Work order A:
Answer these questions from the report on the lost continent under Mauritius:
(i) What name was given to the lava-covered piece of continent?
(ii) Which two supercontinents made up all the land more than 500 million years ago?
(iii) Who is the lead author of the related paper?
Work order B: Pick up the report on the lost continent under Mauritius and carry it on after its final sentence.

A ‘lost’ continent in the Indian Ocean

A Journal of People report

Indian Ocean topography shows the location of the East African island nation of Mauritius, where researchers have verified the location of a 'lost continent.'

Wits University

One lost continent, hiding underneath a tropical holiday destination, has been found by scientists.
Deep at the bottom of the Indian Ocean, a team of scientists, led by South Africa’s University of the Witwatersrand, has found pieces of the lost, ancient continent.
The lava-covered piece of continent, dubbed ‘Mauritia,’ was found under the island of Mauritius. According to the report published this week in the journal Nature Communications, the piece of crust is left over from the breakup of Gondwanaland, a super-continent that existed more than 200 million years ago.
More than 500 million years ago, all the land in the world was made up of two supercontinents, Gondwana in the southern hemisphere and Laurasia in the north. The two supercontinents briefly combined to form Pangaea before breaking up into the continents we know today. Gondwana split up and became South America, Africa, Antarctica, Australia, and the Indian portion of Asia, as well as a number of smaller islands in the Atlantic, Pacific, and Indian Oceans.
But it turns out, that’s not the complete picture. New evidence collected by scientists from Wisz University and the German Research Centre for Geosciences shows that there was another continent adrift in the Indian Ocean, but most of it sank beneath the waves.
Professor Lewis Ashwal, lead author of the related paper, said there are a number of pieces of “undiscovered continent” of various sizes spread over the Indian Ocean, left over by the breakup.

Stored items:

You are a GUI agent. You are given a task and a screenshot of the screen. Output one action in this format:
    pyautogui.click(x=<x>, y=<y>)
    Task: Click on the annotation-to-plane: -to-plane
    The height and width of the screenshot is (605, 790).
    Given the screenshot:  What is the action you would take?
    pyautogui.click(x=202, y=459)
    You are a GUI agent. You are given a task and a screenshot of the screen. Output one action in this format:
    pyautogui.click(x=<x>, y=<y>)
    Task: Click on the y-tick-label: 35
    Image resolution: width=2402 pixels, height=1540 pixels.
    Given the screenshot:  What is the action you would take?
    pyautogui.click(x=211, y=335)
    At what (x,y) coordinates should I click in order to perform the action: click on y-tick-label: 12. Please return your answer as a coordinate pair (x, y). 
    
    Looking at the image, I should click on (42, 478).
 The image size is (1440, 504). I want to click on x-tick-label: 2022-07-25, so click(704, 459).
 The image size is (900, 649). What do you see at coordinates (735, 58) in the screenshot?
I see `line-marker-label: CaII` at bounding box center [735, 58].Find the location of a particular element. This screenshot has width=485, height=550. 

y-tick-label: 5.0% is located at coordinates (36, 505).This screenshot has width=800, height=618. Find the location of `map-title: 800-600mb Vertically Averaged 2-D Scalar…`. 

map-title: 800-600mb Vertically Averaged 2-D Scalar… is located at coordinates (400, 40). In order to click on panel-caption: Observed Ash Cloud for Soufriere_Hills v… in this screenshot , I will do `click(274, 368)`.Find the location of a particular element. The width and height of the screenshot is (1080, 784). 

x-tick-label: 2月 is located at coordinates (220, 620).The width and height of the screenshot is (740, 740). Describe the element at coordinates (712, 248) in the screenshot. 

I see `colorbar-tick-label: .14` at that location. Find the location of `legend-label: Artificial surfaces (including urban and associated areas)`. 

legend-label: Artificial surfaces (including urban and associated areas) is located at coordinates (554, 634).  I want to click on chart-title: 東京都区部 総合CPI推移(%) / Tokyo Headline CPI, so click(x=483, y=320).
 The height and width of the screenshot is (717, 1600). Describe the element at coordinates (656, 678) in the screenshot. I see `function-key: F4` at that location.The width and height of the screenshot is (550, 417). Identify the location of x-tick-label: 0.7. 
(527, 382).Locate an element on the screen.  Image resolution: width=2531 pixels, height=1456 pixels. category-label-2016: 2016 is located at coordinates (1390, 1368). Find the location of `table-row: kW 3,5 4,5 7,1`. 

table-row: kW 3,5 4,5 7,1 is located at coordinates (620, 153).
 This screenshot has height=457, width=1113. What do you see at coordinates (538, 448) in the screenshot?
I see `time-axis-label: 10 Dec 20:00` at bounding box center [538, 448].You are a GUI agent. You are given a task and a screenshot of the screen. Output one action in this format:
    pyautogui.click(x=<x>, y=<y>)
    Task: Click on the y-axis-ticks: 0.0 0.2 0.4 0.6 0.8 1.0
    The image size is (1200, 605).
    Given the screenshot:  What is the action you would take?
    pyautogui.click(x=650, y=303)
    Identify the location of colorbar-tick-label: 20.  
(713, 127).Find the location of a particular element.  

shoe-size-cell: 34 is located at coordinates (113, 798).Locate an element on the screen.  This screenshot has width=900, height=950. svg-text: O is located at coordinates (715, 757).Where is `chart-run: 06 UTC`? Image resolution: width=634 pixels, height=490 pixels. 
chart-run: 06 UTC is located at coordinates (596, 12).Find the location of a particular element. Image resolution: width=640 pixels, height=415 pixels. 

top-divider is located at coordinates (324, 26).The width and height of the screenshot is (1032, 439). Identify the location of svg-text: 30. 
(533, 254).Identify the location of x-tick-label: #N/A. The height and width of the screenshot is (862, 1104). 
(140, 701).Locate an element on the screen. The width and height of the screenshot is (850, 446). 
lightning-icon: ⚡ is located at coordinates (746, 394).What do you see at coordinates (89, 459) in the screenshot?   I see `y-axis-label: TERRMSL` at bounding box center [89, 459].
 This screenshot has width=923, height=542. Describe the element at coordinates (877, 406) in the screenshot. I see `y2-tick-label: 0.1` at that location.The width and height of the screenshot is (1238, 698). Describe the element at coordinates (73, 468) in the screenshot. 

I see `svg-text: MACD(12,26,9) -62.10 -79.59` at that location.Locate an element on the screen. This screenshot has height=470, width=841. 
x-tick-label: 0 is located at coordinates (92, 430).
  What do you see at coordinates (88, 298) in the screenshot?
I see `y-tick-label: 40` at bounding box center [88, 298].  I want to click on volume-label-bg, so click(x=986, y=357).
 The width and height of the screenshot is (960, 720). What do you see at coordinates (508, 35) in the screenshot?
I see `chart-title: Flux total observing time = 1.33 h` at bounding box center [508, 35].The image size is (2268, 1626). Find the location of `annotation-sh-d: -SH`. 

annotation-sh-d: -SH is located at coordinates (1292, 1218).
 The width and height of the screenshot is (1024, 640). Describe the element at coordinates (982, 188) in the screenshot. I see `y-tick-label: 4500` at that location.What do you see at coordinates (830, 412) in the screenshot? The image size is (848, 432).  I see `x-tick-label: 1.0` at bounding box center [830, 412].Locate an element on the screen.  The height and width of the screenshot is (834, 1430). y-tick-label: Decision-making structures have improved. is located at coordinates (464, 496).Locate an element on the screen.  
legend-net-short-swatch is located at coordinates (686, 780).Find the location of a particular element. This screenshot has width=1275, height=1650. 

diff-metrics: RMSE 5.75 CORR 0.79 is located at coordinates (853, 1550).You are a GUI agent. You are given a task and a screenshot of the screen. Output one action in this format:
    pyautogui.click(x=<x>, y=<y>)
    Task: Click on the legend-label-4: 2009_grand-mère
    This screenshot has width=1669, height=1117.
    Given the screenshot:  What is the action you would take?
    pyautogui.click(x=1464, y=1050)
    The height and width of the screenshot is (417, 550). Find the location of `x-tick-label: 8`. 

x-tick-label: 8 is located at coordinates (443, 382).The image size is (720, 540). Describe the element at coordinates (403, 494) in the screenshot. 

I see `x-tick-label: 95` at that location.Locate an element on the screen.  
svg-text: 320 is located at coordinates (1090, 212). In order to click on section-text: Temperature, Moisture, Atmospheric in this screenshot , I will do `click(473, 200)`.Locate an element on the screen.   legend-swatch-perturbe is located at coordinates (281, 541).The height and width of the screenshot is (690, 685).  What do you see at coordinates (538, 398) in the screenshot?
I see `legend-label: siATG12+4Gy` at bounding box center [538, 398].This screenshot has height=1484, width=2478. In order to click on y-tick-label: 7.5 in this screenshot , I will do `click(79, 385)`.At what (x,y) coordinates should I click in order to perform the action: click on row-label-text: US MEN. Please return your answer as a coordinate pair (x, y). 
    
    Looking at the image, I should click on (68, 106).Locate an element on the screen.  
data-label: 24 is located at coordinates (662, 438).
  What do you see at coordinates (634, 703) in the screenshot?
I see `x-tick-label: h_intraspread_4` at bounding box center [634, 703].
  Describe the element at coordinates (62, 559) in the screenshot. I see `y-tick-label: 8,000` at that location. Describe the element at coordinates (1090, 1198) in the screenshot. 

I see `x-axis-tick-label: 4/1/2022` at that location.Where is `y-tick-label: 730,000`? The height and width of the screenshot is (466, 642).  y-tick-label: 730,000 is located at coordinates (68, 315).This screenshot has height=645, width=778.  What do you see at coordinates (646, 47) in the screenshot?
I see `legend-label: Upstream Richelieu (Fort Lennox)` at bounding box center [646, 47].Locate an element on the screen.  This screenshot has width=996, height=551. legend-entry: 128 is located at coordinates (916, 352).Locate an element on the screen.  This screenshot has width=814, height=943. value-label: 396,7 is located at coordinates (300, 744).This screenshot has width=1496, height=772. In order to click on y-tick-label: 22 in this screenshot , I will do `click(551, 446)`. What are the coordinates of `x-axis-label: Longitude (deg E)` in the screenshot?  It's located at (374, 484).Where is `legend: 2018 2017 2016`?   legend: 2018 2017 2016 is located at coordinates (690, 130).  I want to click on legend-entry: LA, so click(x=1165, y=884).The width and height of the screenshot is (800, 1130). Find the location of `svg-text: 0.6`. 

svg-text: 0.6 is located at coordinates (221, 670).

Task answer A:
(i) Mauritia
(ii) Gondwana and Laurasia
(iii) Professor Lewis Ashwal

Task answer B:
“This breakup did not involve a simple splitting of the ancient super-continent of Gondwana,” says Ashwal, but “a complex splintering took place with fragments of continental crust of variable sizes left adrift within the evolving Indian Ocean basin.”
The scientists collected samples of the mineral zircon, which can be used to calculate the age of rocks, from an island off the coast of Madagascar called Mauritius. Most of the island is younger than 9 million years.
The scientists concluded:
The samples were from a part of Gondwana that no longer exists. The ‘lost’ continent was named Mauritia, and the researchers believe that more pieces of the continent can be found on other islands in the area.
This discovery changes the way scientists assume Gondwana fractured into today’s continents around 200 million years ago. Instead of a simple splitting of the supercontinent, the existence of Mauritia proves that Gondwana underwent a much more violent splitting, with many smaller pieces of the landmass left floating, and eventually sinking, into the Indian Ocean.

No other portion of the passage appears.